C’est une aberration, un testament à la médiocrité d’une franchise qui aurait dû rendre l’âme depuis belle lurette. Greutert, en cherchant à ressusciter Jigsaw, n’a fait que creuser la tombe plus profondément. Les pièges, autrefois symboles de l’horreur inventive, sont réduits à des scènes de torture gratuites. Le personnage de Jigsaw, autrefois terrifiant, est ici transformé en une marionnette pathétique (presque comme Samuel L. Jackson dans Spiral), victime de choix narratifs douteux. Saw X est un film qui ne mérite même pas d’être jeté dans l’oubli, car il ne propose rien d’autre qu’une déception consternante. Ce dixième volet n’est qu’un vestige décomposé, une bêtise qui nous rappelle cruellement que les horreurs des années 2000 sont désormais mieux oubliées.

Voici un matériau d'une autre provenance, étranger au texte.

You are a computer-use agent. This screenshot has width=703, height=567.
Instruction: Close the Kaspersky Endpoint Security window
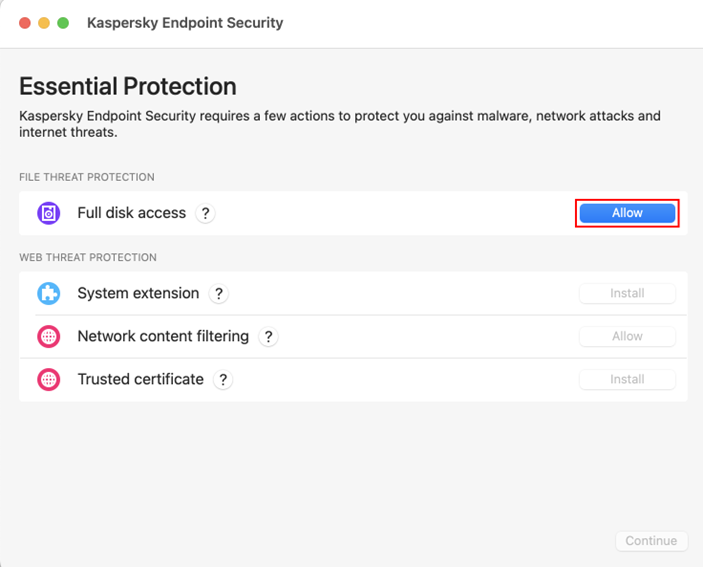click(25, 23)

Saw X de Kevin Greutert, 1h58, avec Tobin Bell, Shawnee Smith, Synnøve Macody Lund – Au cinéma le 25 octobre 2023

3/10
Note de l'équipe
  • Louan Nivesse
    2/10 "C'est nul !"
    Saw X, le naufrage de Kevin Greutert, témoigne de la décadence de la franchise. Jigsaw revient, mais de façon pitoyable. Les pièges macabres sont vidés de leur terreur, l'horreur réduite au sadisme. Greutert enterre la saga plus profondément. Ce film est une déception médiocre, un vestige putride des années 2000.
  • Enzo Durand
    3/10 Simple comme nul
    Alors c’est très nul oui MAIS je trouve les thématiques et les pièges plutôt intéressant sachant qu’on est dans une période post-covid. Donc cette histoire de faux médecins et d’arnaqueurs qui subissent une vengeance je le trouve plutôt originale. Sinon comme toutes les sagas d’horreurs avec un tueur iconique c’est devenu à 100% un opus a prendre de manière comique pour en profiter. On peut trouver ça dommage oui mais perso je pense que c’est une autre sorte de plaisir simplement.
  • JACK
    3/10 Simple comme nul
    Saw X tente un retour aux bases mais ne retrouve jamais la porosité de ses ainés. Alors, si le casting original revient pour des pièges toujours plus crades et que les trucages fonctionnent encore, la saga accueille l'un de ses volets les moins inspirés.